TEXT SHOWN |

The religion of the Shepherds, or Hyksos, is not so distinctly known to us. It is, however, clear from the monuments that their chief god was SET, or SUTEKH, and we learn from a papyrus that one of the Shepherd-kings, APEPI, probably Manetho's "Apophis," established the worship of SET in his dominions, and reverenced' no other god, raising a great temple to him in Zoan, or Avaris. SET continued to be worshipped by the Egyptians until the time of the 22nd dynasty, when we lose all trace of him on the monuments. At this period, or afterwards, his figure was effaced in the inscriptions. The change took place long after the expulsion of the Shepherds, and was effected by the 22nd dynasty, which was probably of Assyrian or Babylonian origin; it is, therefore, rather to be considered as a result of the influence of the Median doctrine of Ormud and Ahriman than as due to the Egyptian hatred of the foreigners and all that concerned them. Besides SET, other foreign divinities were worshipped in Egypt-the god RENPU, the goddesses KEN, or KETESH, ANTA, and ASTARTA. All these divinities, except ASTARTA, as to whom we have no particular information, are treated by the Egyptians as powers of destruction and war, as SET was considered the personification of physical evil. SET was always identified by the Egyptians with Baal; we do not know whether he was worshipped in Egypt before the Shepherd-period, but it is probable that he was.

This foreign worship in Egypt was probably never reduced to a system. What we know of it shows no regularity, and it is not unlike the imitations of the Egyptian idols made by Phoenician artists, probably as representations of Phoenician divinities. The gods of the Hyksos are foreign objects of worship in an Egyptian dress. (See HYKSOS).

SET EXERCISE 1 |
Scale the coordinates given as answers in the records by 1.55, rounding each to a whole number with halves rounded up. Reproduce every line, starting at the line containing "Submit Comment (16, 683)" and ending at the line containing "Robert W. Sparkes, III (20, 73)", and leave all other numbers unchanged.
The text and the records come from unrelated sources.

DATA SUPPLIED |
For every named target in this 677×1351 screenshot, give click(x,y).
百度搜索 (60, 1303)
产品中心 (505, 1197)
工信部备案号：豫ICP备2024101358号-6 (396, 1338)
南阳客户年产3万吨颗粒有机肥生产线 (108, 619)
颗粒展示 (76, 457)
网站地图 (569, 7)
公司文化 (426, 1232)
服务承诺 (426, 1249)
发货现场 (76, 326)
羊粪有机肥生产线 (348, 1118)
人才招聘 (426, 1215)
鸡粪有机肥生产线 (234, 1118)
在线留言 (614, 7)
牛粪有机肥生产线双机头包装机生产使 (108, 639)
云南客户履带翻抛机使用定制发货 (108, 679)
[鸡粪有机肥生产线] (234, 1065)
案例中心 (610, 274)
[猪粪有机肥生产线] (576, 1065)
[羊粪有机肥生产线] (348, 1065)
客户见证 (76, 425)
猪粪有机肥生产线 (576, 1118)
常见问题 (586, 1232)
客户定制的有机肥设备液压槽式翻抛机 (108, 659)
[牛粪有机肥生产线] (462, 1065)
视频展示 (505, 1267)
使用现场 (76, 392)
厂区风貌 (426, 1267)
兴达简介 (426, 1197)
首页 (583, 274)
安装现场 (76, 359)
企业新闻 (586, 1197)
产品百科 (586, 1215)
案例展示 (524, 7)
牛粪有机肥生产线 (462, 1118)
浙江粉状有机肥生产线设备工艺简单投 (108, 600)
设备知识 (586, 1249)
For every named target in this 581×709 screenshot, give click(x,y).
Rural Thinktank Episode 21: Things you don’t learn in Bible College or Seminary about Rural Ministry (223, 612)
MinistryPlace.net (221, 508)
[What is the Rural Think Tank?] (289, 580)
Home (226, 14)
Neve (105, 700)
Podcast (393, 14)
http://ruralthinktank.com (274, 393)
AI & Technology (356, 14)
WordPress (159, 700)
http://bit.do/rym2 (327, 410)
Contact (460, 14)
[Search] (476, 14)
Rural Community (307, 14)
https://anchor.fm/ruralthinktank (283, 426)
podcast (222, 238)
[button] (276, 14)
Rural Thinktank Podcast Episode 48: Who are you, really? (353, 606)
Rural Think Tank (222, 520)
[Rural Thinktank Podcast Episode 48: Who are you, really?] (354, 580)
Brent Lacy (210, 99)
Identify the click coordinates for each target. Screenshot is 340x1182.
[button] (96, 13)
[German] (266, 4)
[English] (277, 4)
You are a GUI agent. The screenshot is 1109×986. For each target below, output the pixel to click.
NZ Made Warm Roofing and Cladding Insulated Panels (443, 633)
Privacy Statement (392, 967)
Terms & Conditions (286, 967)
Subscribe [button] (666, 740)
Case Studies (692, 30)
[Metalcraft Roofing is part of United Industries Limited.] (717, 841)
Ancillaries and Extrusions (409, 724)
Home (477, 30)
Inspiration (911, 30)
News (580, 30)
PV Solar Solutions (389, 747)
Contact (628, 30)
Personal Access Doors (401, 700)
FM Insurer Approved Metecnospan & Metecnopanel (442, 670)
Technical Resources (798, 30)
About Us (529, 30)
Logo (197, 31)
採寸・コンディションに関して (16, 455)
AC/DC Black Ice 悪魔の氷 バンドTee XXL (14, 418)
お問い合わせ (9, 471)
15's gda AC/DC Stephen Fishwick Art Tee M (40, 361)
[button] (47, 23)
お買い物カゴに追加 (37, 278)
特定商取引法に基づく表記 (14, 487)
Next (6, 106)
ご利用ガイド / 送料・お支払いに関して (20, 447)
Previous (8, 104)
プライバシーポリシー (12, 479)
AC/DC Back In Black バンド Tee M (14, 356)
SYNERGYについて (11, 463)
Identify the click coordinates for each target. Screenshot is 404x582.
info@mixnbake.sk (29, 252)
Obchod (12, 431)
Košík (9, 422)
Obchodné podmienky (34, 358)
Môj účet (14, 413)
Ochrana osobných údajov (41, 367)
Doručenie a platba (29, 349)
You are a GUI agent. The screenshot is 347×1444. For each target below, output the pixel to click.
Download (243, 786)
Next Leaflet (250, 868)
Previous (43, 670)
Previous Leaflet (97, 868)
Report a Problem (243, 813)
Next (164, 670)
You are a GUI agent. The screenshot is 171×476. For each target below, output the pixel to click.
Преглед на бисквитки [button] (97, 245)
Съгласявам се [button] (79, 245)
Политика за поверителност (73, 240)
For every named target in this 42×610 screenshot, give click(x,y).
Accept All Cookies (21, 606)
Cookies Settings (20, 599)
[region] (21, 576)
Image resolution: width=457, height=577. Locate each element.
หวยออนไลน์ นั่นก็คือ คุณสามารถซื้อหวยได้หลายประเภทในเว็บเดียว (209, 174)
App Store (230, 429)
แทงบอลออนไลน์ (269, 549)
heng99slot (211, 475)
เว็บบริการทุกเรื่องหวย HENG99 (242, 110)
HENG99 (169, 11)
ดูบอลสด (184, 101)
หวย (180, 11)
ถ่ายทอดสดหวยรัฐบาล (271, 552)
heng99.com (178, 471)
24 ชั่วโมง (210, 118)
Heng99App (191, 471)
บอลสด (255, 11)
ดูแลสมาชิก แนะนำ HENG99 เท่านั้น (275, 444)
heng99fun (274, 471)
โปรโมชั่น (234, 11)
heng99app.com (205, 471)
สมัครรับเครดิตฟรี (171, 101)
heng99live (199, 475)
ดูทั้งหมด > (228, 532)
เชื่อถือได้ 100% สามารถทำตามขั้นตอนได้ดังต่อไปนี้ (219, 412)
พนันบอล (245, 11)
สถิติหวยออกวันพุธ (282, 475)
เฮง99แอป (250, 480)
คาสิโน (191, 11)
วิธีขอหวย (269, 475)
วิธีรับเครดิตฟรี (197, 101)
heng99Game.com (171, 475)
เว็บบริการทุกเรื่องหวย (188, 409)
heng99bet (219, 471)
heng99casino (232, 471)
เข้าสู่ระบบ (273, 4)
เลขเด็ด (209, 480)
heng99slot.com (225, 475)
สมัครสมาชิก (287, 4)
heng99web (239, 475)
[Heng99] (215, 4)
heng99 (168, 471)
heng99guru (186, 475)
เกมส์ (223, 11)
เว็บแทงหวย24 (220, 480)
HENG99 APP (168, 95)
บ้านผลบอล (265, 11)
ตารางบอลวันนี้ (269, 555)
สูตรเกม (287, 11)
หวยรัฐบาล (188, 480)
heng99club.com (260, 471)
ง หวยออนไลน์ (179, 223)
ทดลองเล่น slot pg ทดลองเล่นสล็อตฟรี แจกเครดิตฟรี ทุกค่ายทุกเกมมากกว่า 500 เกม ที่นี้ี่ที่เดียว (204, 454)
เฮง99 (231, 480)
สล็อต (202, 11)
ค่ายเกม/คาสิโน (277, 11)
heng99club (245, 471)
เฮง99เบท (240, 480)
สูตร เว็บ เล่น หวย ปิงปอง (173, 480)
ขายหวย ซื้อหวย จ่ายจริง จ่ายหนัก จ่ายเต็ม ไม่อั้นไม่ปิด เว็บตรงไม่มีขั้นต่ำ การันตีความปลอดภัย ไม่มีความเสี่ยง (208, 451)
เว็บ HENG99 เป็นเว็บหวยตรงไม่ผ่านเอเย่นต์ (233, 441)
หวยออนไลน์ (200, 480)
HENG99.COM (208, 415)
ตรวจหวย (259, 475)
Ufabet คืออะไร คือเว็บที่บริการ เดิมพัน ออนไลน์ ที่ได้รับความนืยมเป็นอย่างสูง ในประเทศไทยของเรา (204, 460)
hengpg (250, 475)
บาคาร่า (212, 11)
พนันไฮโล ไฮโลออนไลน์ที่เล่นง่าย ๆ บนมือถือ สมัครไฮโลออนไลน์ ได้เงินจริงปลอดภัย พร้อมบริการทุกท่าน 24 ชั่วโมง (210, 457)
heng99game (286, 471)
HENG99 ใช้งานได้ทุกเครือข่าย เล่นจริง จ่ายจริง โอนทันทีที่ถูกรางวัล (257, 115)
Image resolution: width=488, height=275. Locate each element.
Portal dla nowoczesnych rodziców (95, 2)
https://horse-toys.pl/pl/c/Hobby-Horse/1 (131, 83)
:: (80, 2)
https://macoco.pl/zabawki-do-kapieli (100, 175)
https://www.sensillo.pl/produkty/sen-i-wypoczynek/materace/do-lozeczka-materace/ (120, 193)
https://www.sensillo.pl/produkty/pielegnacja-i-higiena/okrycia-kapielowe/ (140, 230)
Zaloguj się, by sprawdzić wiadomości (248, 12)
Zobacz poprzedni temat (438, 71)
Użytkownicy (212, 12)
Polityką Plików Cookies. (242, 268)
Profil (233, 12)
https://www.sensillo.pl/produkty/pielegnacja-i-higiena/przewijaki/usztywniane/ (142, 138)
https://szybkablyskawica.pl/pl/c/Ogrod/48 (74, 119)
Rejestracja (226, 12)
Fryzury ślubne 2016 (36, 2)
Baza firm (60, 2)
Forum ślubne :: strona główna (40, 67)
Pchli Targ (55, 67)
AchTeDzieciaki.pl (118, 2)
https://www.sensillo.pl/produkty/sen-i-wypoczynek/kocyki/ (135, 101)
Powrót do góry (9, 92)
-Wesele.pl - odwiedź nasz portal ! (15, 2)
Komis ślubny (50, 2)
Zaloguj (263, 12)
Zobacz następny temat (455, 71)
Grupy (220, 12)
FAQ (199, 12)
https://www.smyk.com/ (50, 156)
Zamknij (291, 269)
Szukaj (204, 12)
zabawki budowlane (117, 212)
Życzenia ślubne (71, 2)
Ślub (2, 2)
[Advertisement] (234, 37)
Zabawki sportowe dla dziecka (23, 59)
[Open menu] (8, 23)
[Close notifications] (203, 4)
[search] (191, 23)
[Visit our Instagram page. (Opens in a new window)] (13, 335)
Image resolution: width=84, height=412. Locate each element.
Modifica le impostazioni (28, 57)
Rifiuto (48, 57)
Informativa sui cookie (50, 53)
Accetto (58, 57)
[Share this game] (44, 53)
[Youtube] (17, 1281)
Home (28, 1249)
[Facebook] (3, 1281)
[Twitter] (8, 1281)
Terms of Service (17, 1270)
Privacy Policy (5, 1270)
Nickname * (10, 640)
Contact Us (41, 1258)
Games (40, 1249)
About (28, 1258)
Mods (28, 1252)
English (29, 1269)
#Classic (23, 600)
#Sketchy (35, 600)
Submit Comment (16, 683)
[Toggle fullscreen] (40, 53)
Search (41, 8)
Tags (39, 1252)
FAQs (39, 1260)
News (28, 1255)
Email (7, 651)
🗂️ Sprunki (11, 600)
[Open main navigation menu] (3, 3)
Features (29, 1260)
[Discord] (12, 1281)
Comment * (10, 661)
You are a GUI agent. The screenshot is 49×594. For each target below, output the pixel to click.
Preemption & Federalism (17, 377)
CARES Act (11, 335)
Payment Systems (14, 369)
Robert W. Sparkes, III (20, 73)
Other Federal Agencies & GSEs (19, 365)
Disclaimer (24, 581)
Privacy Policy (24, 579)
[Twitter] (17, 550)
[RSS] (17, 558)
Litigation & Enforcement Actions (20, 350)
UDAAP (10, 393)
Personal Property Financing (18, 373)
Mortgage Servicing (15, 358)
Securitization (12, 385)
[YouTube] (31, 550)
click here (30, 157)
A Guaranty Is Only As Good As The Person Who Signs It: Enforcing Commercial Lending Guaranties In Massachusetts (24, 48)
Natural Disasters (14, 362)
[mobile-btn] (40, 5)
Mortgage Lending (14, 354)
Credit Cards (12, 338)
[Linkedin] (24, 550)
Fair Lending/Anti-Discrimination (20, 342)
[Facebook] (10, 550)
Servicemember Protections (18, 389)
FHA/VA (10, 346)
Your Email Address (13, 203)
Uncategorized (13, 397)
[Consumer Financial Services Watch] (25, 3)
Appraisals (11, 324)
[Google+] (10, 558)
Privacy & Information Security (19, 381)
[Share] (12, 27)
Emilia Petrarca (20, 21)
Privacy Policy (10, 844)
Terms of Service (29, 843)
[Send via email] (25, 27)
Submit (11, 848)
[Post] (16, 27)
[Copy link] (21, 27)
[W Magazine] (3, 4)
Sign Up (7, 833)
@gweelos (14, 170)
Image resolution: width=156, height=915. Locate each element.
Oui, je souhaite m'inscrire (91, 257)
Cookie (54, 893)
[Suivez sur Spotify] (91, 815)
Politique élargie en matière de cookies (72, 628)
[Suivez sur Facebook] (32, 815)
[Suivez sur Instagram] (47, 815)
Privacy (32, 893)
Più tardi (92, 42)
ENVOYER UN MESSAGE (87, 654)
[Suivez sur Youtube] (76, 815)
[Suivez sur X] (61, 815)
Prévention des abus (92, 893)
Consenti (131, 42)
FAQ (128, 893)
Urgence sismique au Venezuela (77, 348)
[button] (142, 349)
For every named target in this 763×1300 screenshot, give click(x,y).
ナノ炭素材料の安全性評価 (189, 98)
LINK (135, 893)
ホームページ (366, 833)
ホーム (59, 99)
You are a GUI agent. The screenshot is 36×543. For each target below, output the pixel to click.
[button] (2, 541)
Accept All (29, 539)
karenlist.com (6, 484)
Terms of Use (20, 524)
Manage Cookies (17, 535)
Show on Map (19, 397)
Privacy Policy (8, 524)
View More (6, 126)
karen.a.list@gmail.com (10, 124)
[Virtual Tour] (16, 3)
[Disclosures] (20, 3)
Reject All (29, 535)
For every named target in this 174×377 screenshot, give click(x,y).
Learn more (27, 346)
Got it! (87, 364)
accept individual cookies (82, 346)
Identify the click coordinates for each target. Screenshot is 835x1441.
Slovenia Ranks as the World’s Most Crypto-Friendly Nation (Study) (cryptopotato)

SET EXERCISE 2 |
Translate this sentence from the passage on Hyksos religion into French: "The gods of the Hyksos are foreign objects of worship in an Egyptian dress."

WRITTEN SOLUTION 1 |
Submit Comment (25, 1059)
[Toggle fullscreen] (62, 82)
Search (64, 12)
Tags (60, 1941)
FAQs (60, 1953)
News (43, 1945)
Email (11, 1009)
🗂️ Sprunki (17, 930)
[Open main navigation menu] (5, 5)
Features (45, 1953)
[Discord] (19, 1986)
Comment * (16, 1025)
You are a GUI agent. The screenshot is 49×594. For each target below, output the pixel to click.
Preemption & Federalism (26, 584)
CARES Act (17, 519)
Payment Systems (22, 572)
Robert W. Sparkes, III (31, 113)

WRITTEN SOLUTION 2 |
Les dieux des Hyksos sont des objets de culte étrangers sous un habit égyptien.